**Written problem A:**
Answer these questions using the team-building passage below.
(i) Who founded Zappos?
(ii) What three qualities should the architect make the system have?
(iii) For about how long after founding a team are you unlikely to face scalability problems?
**Written problem B:** Rewrite the team-building passage from "Perhaps an older" up to and including "the outside world.", changing every "glue" to "bond".

**Source passage:**
Perhaps an older school of thought may frown on starting the article by discussing company culture instead of its products, markets, technology, or other things that may be considered more tangible.  But building a team is precisely the process of building that certain glue that holds the moving parts together.  This glue, which is the team culture, connects and effects each team member and plays a large role in how they go about their daily tasks.  It effects how innovative they may be and how much creativity they may be able to muster.  It will also ultimately shape how your company will appear to the outside world.

Different managers have varying styles and opinions on the “best” culture. The leading though leader on this topic is Tony Hsieh who is the founder of Zappos, which is an immensely successful company.  Tony’s approach is to treat everyone with respect, equality and always try to make everyone as happy as they possibly can. This makes the team more fulfilled and the customers more satisfied.

2) Engineering Team: The Architect

This position is one that does not stray from the traditional approach.  You absolutely need someone to be able to architect whatever system you are building to be flexible, adoptable, and extensible.  Notice that I did not say scalable.  When you are in the stages of founding a team, chances are that for the first year or so, you will not face scalability problems.  Instead, you will be innovating with trying to implement different features which will make your product a winning one.  For that, you need the core piece of the puzzle to be architected with a vision of being flexible.

**Data lines:**
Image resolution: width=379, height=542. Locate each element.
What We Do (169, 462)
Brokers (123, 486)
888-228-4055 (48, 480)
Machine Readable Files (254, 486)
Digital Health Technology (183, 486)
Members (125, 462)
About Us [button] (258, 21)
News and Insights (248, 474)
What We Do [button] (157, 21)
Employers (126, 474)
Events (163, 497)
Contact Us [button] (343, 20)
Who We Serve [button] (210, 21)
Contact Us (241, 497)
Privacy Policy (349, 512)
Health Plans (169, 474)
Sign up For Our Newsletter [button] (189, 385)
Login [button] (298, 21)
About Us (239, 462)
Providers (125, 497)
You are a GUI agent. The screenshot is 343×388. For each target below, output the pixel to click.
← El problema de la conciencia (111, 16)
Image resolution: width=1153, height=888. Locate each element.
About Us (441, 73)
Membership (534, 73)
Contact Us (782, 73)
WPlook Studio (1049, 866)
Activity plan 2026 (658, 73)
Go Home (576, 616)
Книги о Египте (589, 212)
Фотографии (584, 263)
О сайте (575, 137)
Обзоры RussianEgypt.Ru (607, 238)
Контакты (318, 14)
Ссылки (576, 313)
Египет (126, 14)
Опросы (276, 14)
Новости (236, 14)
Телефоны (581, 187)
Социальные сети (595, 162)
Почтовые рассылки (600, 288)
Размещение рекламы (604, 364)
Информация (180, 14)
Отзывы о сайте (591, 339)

**Task answer A:**
(i) Tony Hsieh
(ii) Flexible, adoptable, and extensible
(iii) The first year or so

**Task answer B:**
Perhaps an older school of thought may frown on starting the article by discussing company culture instead of its products, markets, technology, or other things that may be considered more tangible.  But building a team is precisely the process of building that certain bond that holds the moving parts together.  This bond, which is the team culture, connects and effects each team member and plays a large role in how they go about their daily tasks.  It effects how innovative they may be and how much creativity they may be able to muster.  It will also ultimately shape how your company will appear to the outside world.